The strange part is that this fires at the latest stage: on the follower upon receiving MsgApp. I added the assertions to the code that creates the MsgApp message, it is not triggered. So some corruption might be happening while the message is in transit?

pav-kv commented 1 year ago

@serathius What does the robustness "blackhole" mode do? Does it fiddle with the messages content, or drop them, or something else?

serathius commented 1 year ago

We run proxy before each members peer port and blackhole the traffic. https://github.com/etcd-io/etcd/blob/6a995d2d63091418b3fdfcbbeb56d3c705d6dd3d/pkg/proxy/server.go#L103-L115 It should just drop data.

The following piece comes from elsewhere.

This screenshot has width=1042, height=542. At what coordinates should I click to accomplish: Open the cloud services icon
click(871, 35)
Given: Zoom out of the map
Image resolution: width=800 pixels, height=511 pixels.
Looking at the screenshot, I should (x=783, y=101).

pav-kv commented 1 year ago

Looking at the implementation here, I see that the modifiers are applied to a byte stream. Is it possible that, as a result of turning this thing on/off, some message is assembled from non-contiguous parts of the byte stream? Say, could this MsgApp message actually be the result of 2 messages truncated and concatenated in a weird way? Protobuf is pretty flexible w.r.t. duplicate tags etc, so in theory a "valid" message could be created this way.

pav-kv commented 1 year ago

@serathius Also, is it possible that this stream drops only a part of the message (which represents a prefix of Entries), so that the message gets assembled from partial bytes?

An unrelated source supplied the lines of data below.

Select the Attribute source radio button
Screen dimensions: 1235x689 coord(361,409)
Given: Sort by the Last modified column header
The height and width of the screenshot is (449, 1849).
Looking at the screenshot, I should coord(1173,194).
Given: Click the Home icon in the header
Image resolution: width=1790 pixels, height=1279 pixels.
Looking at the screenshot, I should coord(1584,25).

pav-kv commented 1 year ago

The problem with such an application-level "dropping" is that it doesn't look like a stream corruption from the TCP point of view. The stream is tampered with, but to the TCP receiver this is still a valid stream, so it just feeds a modified stream to the application layer. All sorts of application-level corruption can happen this way.

The real TCP-level packet loss would have been spotted by the receiver, and it wouldn't be able to proceed from the middle of the stream when it recovers.

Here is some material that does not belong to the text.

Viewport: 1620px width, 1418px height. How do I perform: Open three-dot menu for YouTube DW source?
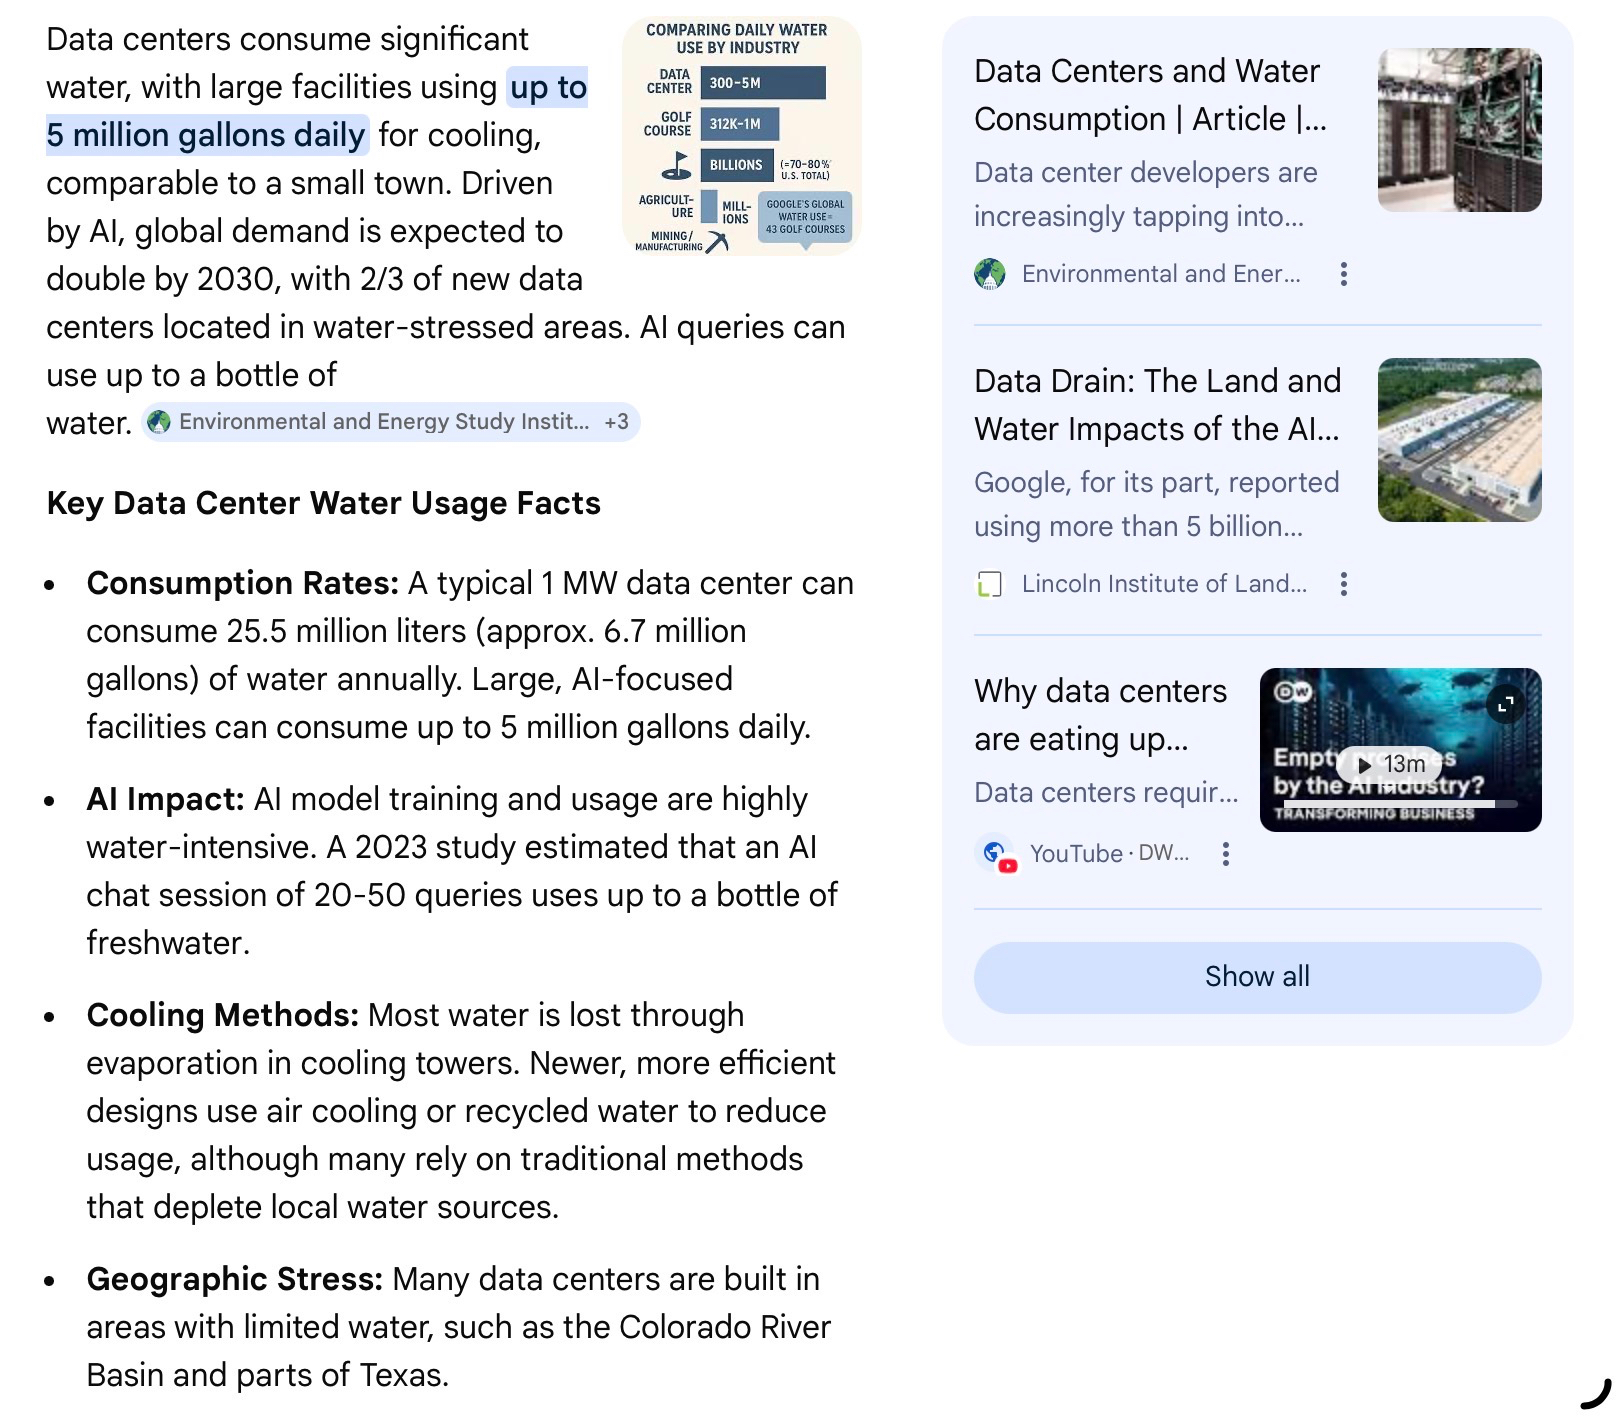coord(1225,854)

UPD: It might be HTTP that gRPC relies on, not necessarily directly TCP (not sure what the actual stack is). The proxy that you linked tampers with the stream above HTTP, right? And this gets retransmitted over HTTP, and fed into gRPC at the receiver end.

serathius commented 1 year ago

I think you might be right, I have tested peer communication with TLS and I'm unable to reproduce. Need to investigatehow the proxy manages to execute man in the middle attack (I don't provide certs to it).

As for proxy layer, it looks like L4 proxy (TCP) and not L7 (http, grpc). However one thing I noticed that packates buffered and code that drops traffic runs on bytes and not whole packets, which means they could be split in the middle. That would be the incorrect behavior you mentioned that results in non-natural network failure.

serathius commented 1 year ago

Hmm, buffer used in proxy has 48KiB and not 64KiB as is the maximum TCP packet size. Maybe that's cause of packets being cut. I'm looking for alternative way to implement proxy to compare. If time permits, I would like to confirm that this bug is really caused by packet being cut in half. cc @aojea

serathius commented 1 year ago

Closing based on fact that TLS fixes the issue. Replacing pkg/proxy with proper network failure simulator should be tracked in separate issue.